== Given records ==

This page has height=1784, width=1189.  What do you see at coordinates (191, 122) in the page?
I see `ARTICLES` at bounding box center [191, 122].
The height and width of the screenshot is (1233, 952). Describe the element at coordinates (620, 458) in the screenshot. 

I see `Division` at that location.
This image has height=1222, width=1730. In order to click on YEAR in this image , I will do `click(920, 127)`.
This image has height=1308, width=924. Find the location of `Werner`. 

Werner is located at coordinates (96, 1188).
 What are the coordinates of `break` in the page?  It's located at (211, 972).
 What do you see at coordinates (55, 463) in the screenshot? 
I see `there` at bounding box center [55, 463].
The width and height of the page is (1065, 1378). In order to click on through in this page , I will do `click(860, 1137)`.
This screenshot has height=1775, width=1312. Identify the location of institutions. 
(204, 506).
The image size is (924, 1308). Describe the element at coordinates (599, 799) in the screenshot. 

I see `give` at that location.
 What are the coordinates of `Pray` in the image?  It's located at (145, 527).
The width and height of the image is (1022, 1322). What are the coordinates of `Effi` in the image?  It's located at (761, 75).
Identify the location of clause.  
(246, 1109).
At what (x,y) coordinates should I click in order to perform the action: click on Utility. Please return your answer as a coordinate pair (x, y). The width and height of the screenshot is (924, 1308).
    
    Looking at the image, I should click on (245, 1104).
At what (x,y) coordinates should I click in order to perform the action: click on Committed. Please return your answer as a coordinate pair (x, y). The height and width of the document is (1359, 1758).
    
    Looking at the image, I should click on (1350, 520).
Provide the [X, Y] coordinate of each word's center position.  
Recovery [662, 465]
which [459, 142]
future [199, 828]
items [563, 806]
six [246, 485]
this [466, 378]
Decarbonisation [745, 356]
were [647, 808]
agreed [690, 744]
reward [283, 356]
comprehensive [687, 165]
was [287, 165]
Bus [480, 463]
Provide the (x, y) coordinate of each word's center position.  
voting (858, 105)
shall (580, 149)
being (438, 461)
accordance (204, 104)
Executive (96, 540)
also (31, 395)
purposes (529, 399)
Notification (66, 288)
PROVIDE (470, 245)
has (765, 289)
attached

===

* [What the task requires]: Print the lines of the records again exactly, beginning with the first line and continuing up to and including the line with "center [55, 463].".

* [Full answer]:
This page has height=1784, width=1189.  What do you see at coordinates (191, 122) in the page?
I see `ARTICLES` at bounding box center [191, 122].
The height and width of the screenshot is (1233, 952). Describe the element at coordinates (620, 458) in the screenshot. 

I see `Division` at that location.
This image has height=1222, width=1730. In order to click on YEAR in this image , I will do `click(920, 127)`.
This image has height=1308, width=924. Find the location of `Werner`. 

Werner is located at coordinates (96, 1188).
 What are the coordinates of `break` in the page?  It's located at (211, 972).
 What do you see at coordinates (55, 463) in the screenshot? 
I see `there` at bounding box center [55, 463].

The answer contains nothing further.